Setelah itu, apa yang saya bayangkan sebagai pergerakan
kamera terang disebutkan di paragraf selanjutnya: "Sesuatu tergeletak di
atas meja kerja pemuda E. Mari kita perjelas dengan zoom-in dan sedikit tilt."
Dan seterusnya seperti menyaksikan sebuah film.
IDENTITAS BUKU:
Judul: BAKAT MENGGONGGONG; KUMPULAN CERITA PENDEK
Penulis: Dea Anugrah
Penerbit: Mojok
Tahun Terbit: 2016
Jumlah halaman: x+ 109
Penulis: Dea Anugrah
Penerbit: Mojok
Tahun Terbit: 2016
Jumlah halaman: x+ 109
Semesta Kisah Sedih
Dea Anugerah, sebagaimana disebutkan pada bagian Tentang
Penulis, ialah wartawan sebuah platform media daring, dengan terlebih
dahulu bekerja sebagai editor di satu penerbit buku. Apa yang kita pahami
sebagai kepatuhan bertata bahasa sudah layak dan sepantasnya diterima (bahkan
dijunjung) penulis muda, termasuk Dea. Kemangkusan dan kejelasan kalimat sudah
diiyakan sebagai sebuah pedoman berkomunikasi via tulisan, seperti dalam teks
berita yang disebarluaskan. Namun, lewat kumpulan cerpen (kumcer) ini, dia mendobrak
dan membangkang dari aturan baku itu.
Misalnya, bercerita tentang Rik, temannya yang gagal sebagai
penulis, Dea--saya menduga ia dengan sadar memilih--menulis kalimat dengan
pengulangan dan penambahan anak-anak kalimat baru seperti ini:
"...Ia menulis cerita-cerita bagus yang ringkas seperti
Davis dan mengejutkan seperti Denevi dan lucu seperti Vonnegut dan filosofis
seperti Borges dan sinis seperti Maupassant dan eksperimental seperti D.F.W.
dan mengharukan seperti Hemingway.
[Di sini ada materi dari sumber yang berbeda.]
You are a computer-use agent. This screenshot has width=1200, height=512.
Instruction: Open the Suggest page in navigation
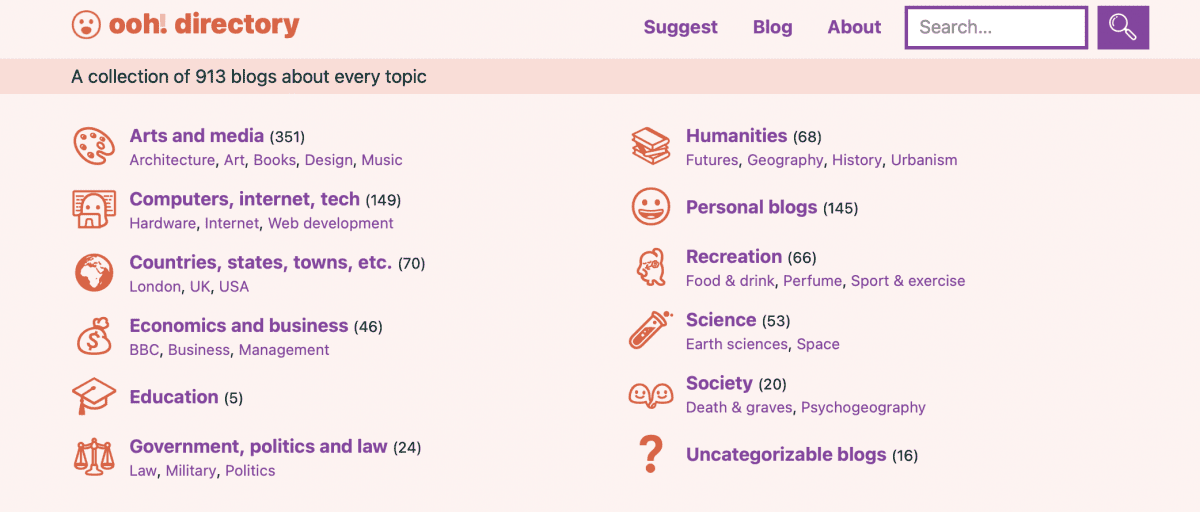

Ia menulis cerita-cerita bagus yang ringkas
seperti Davis dan mengejutkan seperti Denevi dan lucu seperti Vonnegut dan
filosofis seperti Borges dan sinis seperti Maupassant dan eksperimental seperti
D.F.W. dan mengharukan seperti Hemingway dan cerewet seperti Bolano. Dan
kupikir ia akan mati di umur 34 tahun karena paru-parunya berair. Dan kupikir
ia akan mati di umur 34 tahun karena paru-paru yang berair, tanpa pernah
dipedulikan orang." ("Kisah Sedih Kontemporer [XXIV]", hal. 65)
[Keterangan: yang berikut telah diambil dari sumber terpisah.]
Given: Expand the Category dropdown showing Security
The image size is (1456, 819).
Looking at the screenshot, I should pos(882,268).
Ada maksud penegasan atau tujuan menyangatkan atas kepedihan
yang dialami tokoh Rik. Dea menuangkan hasrat bermain-mainnya (homo ludens)
lewat cerita bertutur dengan tujuan yang terencana.
Apa sebutan yang layak untuk kesedihan yang menjengkelkan?
Konyol, barangkali. Itulah yang tertangkap dari kisah di kumcer ini. Tak hanya
tentang penulis yang mati muda-dengan ketololannya tak sanggup membuatnya
diperhitungkan orang-di atas, kisah-kisah sedih dicecerkan Dea di sekujur
kumcer ini.
Di "Kisah Sedih Kontemporer (IV)" Dea menyajikan
dialog dua tokoh suami-istri yang bersahut-sahutan. Mereka hendak merundingkan
perihal hak asuh atas anak mereka, Loko, dan pembagian harta gono-gini. Bisa
saja gagasan ini diolah dengan menggelontorkannya disertai bumbu drama lebai
ala telenovela. Namun Dea menuturkan percakapan jelang perpisahan antara ayah
dan ibu itu dengan sangat sederhana tapi menyisakan jejak cerita di benak kita.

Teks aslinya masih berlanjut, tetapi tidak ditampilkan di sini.